> Court exercice 1
Réécrivez le passage de la liste allant de la ligne contenant « 80, 963, 87) » jusqu'à celle contenant « 45) label: Kontakt », toutes deux comprises, en y remplaçant « webpages » par « pages ».

**** Extrait

Le principe, bien qu'il ne soit pas aussi profitable aujourd'hui qu'il l'était alors, n'en est pas moins encore fécond, et c'est à sa lumière qu'il faut envisager tout le fonctionnement de l'institution.

Dans cet ordre d'idées, les monts-dc-piété rentrent évidemment bien mieux dans le domaine de l'épargne que dans celui du crédit. Le crédit est réservé à ceux qui ont déjà un excédent et qui cherchent un surcroît de forces pour aller de l'avant: le mont-de-piété ne peut servir qu'à ceux qui se trouvent momentanément en déficit; ce n'est qu'une arme défensive.

********
**** Liste affichée

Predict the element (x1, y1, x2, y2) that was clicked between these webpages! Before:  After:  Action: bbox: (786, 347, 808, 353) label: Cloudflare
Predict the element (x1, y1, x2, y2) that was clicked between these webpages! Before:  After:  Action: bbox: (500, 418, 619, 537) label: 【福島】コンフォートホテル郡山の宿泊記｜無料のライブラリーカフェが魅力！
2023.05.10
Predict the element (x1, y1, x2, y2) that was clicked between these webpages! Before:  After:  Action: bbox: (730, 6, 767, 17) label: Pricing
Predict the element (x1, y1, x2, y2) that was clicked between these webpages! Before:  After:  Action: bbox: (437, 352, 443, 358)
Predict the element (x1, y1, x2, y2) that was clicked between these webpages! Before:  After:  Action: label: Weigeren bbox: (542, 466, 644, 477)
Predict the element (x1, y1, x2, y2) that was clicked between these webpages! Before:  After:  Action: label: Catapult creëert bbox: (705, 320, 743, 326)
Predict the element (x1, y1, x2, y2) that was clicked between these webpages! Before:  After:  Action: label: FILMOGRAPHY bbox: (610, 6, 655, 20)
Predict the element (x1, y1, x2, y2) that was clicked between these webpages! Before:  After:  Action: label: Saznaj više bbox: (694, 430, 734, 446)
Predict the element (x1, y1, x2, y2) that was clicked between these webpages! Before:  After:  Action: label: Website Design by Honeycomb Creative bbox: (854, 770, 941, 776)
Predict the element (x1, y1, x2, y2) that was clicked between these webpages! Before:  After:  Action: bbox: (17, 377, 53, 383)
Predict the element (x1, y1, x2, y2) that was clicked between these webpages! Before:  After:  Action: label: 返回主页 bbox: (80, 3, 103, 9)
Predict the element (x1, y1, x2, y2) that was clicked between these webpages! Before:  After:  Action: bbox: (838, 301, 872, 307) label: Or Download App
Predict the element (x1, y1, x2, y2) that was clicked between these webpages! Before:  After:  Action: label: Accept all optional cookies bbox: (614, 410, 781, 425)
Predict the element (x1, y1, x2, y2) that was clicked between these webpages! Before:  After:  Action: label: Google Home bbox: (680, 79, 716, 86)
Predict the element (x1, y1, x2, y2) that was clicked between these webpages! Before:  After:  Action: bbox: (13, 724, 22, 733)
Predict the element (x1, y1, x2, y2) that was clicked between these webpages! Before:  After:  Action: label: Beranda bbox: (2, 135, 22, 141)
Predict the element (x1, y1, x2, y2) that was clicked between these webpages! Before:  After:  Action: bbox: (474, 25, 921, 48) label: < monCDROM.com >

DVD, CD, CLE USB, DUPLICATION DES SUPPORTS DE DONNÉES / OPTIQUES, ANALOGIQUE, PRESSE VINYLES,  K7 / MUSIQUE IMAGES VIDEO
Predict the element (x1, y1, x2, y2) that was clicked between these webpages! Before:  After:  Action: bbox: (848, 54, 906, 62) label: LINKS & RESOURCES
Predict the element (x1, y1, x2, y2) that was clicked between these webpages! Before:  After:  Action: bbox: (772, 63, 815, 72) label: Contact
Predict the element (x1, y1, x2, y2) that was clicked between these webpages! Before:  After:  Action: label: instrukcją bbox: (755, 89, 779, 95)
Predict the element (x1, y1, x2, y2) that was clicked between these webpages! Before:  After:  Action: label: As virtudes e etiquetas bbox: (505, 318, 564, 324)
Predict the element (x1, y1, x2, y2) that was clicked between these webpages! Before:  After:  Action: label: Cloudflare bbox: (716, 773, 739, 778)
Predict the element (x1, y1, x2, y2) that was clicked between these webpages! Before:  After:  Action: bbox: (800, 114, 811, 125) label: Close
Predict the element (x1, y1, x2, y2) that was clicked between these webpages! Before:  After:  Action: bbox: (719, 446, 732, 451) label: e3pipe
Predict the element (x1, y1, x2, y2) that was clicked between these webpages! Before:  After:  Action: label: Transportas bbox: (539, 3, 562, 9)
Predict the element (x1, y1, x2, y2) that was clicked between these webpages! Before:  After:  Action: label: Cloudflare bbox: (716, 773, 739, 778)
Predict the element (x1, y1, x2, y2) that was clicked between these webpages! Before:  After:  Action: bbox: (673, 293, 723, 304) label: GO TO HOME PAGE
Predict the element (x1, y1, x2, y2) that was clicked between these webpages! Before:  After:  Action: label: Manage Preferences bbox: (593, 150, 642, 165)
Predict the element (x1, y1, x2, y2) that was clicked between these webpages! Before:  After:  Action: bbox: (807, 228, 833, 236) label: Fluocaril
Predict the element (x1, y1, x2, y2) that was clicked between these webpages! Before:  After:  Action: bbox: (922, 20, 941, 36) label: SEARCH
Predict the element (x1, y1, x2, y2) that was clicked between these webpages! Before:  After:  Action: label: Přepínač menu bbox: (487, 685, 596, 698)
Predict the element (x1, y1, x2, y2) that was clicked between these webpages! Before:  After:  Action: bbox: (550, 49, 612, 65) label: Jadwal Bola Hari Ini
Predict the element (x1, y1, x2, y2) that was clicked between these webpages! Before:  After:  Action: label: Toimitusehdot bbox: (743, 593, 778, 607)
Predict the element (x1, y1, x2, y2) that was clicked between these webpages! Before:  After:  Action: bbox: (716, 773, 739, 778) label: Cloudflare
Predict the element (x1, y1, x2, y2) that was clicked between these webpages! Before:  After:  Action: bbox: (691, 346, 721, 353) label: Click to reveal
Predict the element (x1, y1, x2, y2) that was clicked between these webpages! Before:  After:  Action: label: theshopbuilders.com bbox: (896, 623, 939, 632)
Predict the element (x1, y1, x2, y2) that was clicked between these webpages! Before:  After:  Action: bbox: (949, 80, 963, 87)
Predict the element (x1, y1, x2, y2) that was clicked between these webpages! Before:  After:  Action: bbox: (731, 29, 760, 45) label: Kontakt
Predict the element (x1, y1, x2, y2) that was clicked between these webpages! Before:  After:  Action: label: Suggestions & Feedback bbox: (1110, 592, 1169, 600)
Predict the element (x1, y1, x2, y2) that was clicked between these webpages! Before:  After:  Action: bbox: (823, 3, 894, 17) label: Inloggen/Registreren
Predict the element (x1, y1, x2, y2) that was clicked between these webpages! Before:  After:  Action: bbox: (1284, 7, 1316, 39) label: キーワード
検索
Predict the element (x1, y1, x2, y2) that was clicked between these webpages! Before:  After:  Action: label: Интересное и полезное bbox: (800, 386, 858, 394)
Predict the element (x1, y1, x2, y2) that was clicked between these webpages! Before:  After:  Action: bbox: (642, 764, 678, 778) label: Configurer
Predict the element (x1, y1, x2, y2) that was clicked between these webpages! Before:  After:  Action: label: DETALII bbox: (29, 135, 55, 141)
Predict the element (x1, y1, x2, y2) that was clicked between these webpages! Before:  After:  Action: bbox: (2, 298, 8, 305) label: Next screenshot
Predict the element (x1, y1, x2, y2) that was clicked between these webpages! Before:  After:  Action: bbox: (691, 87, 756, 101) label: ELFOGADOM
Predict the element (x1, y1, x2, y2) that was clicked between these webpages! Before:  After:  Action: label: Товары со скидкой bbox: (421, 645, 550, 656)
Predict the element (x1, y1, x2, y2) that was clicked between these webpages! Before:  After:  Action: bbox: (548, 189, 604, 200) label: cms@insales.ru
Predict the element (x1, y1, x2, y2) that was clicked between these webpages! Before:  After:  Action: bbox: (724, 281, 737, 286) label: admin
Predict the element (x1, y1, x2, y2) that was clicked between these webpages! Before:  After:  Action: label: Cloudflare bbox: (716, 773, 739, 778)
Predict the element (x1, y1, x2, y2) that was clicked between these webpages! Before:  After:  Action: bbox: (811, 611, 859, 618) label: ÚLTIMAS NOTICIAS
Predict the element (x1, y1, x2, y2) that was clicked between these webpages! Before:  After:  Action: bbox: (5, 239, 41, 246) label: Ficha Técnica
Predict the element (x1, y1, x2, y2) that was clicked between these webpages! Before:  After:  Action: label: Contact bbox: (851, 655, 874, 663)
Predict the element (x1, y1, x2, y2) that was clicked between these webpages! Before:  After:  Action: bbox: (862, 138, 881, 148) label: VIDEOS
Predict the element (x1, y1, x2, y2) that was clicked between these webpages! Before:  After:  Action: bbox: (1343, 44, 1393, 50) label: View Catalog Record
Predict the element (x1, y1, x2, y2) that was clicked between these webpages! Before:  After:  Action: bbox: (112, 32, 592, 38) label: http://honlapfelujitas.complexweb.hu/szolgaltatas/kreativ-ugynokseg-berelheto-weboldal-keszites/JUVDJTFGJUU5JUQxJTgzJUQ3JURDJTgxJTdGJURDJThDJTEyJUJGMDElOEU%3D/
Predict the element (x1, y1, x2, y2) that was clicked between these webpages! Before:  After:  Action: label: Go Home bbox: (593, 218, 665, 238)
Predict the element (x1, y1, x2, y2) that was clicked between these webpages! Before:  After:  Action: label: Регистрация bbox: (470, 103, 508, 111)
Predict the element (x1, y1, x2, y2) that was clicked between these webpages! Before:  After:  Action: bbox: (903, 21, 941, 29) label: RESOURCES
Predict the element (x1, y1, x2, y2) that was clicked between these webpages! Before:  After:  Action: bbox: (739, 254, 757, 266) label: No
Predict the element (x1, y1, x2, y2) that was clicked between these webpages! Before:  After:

********

> Court exercice 2
Citez intégralement l'extrait sur les monts-de-piété.

> Réponse complète 1
Predict the element (x1, y1, x2, y2) that was clicked between these pages! Before:  After:  Action: bbox: (949, 80, 963, 87)
Predict the element (x1, y1, x2, y2) that was clicked between these pages! Before:  After:  Action: bbox: (731, 29, 760, 45) label: Kontakt

> Réponse complète 2
Le principe, bien qu'il ne soit pas aussi profitable aujourd'hui qu'il l'était alors, n'en est pas moins encore fécond, et c'est à sa lumière qu'il faut envisager tout le fonctionnement de l'institution.

Dans cet ordre d'idées, les monts-dc-piété rentrent évidemment bien mieux dans le domaine de l'épargne que dans celui du crédit. Le crédit est réservé à ceux qui ont déjà un excédent et qui cherchent un surcroît de forces pour aller de l'avant: le mont-de-piété ne peut servir qu'à ceux qui se trouvent momentanément en déficit; ce n'est qu'une arme défensive.